------ PROVIDED RECORDS ------

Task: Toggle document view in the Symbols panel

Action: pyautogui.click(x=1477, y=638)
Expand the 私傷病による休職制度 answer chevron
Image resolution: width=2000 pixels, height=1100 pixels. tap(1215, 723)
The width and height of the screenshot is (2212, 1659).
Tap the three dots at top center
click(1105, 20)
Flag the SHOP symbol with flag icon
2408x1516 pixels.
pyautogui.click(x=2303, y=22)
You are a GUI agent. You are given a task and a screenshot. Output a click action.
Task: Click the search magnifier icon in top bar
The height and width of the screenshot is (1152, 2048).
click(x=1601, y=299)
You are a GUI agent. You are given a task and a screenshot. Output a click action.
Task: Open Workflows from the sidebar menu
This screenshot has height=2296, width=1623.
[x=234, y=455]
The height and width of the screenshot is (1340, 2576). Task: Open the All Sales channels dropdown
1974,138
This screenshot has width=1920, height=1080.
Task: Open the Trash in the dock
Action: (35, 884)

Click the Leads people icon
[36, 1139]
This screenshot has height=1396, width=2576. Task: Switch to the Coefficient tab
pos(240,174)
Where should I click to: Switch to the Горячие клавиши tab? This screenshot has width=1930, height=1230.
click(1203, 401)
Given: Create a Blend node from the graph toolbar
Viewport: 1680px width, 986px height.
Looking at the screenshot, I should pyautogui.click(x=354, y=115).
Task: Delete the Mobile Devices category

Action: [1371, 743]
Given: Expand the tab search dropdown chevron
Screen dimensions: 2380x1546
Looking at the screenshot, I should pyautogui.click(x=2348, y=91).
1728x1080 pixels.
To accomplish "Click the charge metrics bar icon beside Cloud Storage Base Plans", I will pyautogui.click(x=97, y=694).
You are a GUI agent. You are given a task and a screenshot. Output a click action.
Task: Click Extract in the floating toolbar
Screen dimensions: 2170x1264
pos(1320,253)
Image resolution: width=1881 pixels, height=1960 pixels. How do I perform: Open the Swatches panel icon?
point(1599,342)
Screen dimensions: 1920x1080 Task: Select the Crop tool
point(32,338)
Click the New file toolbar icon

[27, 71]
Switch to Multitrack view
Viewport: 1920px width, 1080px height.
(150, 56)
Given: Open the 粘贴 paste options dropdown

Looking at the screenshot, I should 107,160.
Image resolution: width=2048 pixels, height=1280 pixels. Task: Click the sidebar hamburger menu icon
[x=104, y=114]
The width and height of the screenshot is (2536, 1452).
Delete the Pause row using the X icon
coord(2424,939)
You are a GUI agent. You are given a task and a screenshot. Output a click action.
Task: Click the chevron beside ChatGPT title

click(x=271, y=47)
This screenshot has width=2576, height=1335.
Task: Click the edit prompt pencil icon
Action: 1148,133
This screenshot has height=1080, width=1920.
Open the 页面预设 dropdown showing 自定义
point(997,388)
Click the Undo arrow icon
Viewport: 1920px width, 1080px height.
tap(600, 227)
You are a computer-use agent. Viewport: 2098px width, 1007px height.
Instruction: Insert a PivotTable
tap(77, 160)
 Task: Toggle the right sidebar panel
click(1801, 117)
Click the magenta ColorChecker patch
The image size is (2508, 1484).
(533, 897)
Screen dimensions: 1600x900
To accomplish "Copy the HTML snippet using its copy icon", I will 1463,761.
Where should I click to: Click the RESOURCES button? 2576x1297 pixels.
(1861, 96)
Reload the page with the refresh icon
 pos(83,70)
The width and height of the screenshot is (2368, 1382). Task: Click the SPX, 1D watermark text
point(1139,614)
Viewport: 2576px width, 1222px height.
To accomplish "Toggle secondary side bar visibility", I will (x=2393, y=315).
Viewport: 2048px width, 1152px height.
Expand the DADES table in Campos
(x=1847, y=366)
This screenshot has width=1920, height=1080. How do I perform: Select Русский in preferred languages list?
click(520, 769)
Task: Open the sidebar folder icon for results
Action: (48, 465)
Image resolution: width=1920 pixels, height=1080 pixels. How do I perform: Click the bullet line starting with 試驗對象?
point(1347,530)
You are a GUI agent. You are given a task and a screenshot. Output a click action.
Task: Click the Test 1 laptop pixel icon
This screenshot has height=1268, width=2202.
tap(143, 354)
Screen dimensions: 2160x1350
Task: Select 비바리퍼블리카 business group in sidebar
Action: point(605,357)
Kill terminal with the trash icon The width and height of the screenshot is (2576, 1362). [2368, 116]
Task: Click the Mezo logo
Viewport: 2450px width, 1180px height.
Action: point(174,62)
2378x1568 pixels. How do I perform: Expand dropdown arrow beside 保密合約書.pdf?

------

> _TASK REQUIREMENTS_: Give an exact copy of all the data shown above.

> _OUTPUT FOR THIS EXERCISE_:
Task: Toggle document view in the Symbols panel

Action: pyautogui.click(x=1477, y=638)
Expand the 私傷病による休職制度 answer chevron
Image resolution: width=2000 pixels, height=1100 pixels. tap(1215, 723)
The width and height of the screenshot is (2212, 1659).
Tap the three dots at top center
click(1105, 20)
Flag the SHOP symbol with flag icon
2408x1516 pixels.
pyautogui.click(x=2303, y=22)
You are a GUI agent. You are given a task and a screenshot. Output a click action.
Task: Click the search magnifier icon in top bar
The height and width of the screenshot is (1152, 2048).
click(x=1601, y=299)
You are a GUI agent. You are given a task and a screenshot. Output a click action.
Task: Open Workflows from the sidebar menu
This screenshot has height=2296, width=1623.
[x=234, y=455]
The height and width of the screenshot is (1340, 2576). Task: Open the All Sales channels dropdown
1974,138
This screenshot has width=1920, height=1080.
Task: Open the Trash in the dock
Action: (35, 884)

Click the Leads people icon
[36, 1139]
This screenshot has height=1396, width=2576. Task: Switch to the Coefficient tab
pos(240,174)
Where should I click to: Switch to the Горячие клавиши tab? This screenshot has width=1930, height=1230.
click(1203, 401)
Given: Create a Blend node from the graph toolbar
Viewport: 1680px width, 986px height.
Looking at the screenshot, I should pyautogui.click(x=354, y=115).
Task: Delete the Mobile Devices category

Action: [1371, 743]
Given: Expand the tab search dropdown chevron
Screen dimensions: 2380x1546
Looking at the screenshot, I should pyautogui.click(x=2348, y=91).
1728x1080 pixels.
To accomplish "Click the charge metrics bar icon beside Cloud Storage Base Plans", I will pyautogui.click(x=97, y=694).
You are a GUI agent. You are given a task and a screenshot. Output a click action.
Task: Click Extract in the floating toolbar
Screen dimensions: 2170x1264
pos(1320,253)
Image resolution: width=1881 pixels, height=1960 pixels. How do I perform: Open the Swatches panel icon?
point(1599,342)
Screen dimensions: 1920x1080 Task: Select the Crop tool
point(32,338)
Click the New file toolbar icon

[27, 71]
Switch to Multitrack view
Viewport: 1920px width, 1080px height.
(150, 56)
Given: Open the 粘贴 paste options dropdown

Looking at the screenshot, I should 107,160.
Image resolution: width=2048 pixels, height=1280 pixels. Task: Click the sidebar hamburger menu icon
[x=104, y=114]
The width and height of the screenshot is (2536, 1452).
Delete the Pause row using the X icon
coord(2424,939)
You are a GUI agent. You are given a task and a screenshot. Output a click action.
Task: Click the chevron beside ChatGPT title

click(x=271, y=47)
This screenshot has width=2576, height=1335.
Task: Click the edit prompt pencil icon
Action: 1148,133
This screenshot has height=1080, width=1920.
Open the 页面预设 dropdown showing 自定义
point(997,388)
Click the Undo arrow icon
Viewport: 1920px width, 1080px height.
tap(600, 227)
You are a computer-use agent. Viewport: 2098px width, 1007px height.
Instruction: Insert a PivotTable
tap(77, 160)
 Task: Toggle the right sidebar panel
click(1801, 117)
Click the magenta ColorChecker patch
The image size is (2508, 1484).
(533, 897)
Screen dimensions: 1600x900
To accomplish "Copy the HTML snippet using its copy icon", I will 1463,761.
Where should I click to: Click the RESOURCES button? 2576x1297 pixels.
(1861, 96)
Reload the page with the refresh icon
 pos(83,70)
The width and height of the screenshot is (2368, 1382). Task: Click the SPX, 1D watermark text
point(1139,614)
Viewport: 2576px width, 1222px height.
To accomplish "Toggle secondary side bar visibility", I will (x=2393, y=315).
Viewport: 2048px width, 1152px height.
Expand the DADES table in Campos
(x=1847, y=366)
This screenshot has width=1920, height=1080. How do I perform: Select Русский in preferred languages list?
click(520, 769)
Task: Open the sidebar folder icon for results
Action: (48, 465)
Image resolution: width=1920 pixels, height=1080 pixels. How do I perform: Click the bullet line starting with 試驗對象?
point(1347,530)
You are a GUI agent. You are given a task and a screenshot. Output a click action.
Task: Click the Test 1 laptop pixel icon
This screenshot has height=1268, width=2202.
tap(143, 354)
Screen dimensions: 2160x1350
Task: Select 비바리퍼블리카 business group in sidebar
Action: point(605,357)
Kill terminal with the trash icon The width and height of the screenshot is (2576, 1362). [2368, 116]
Task: Click the Mezo logo
Viewport: 2450px width, 1180px height.
Action: point(174,62)
2378x1568 pixels. How do I perform: Expand dropdown arrow beside 保密合約書.pdf?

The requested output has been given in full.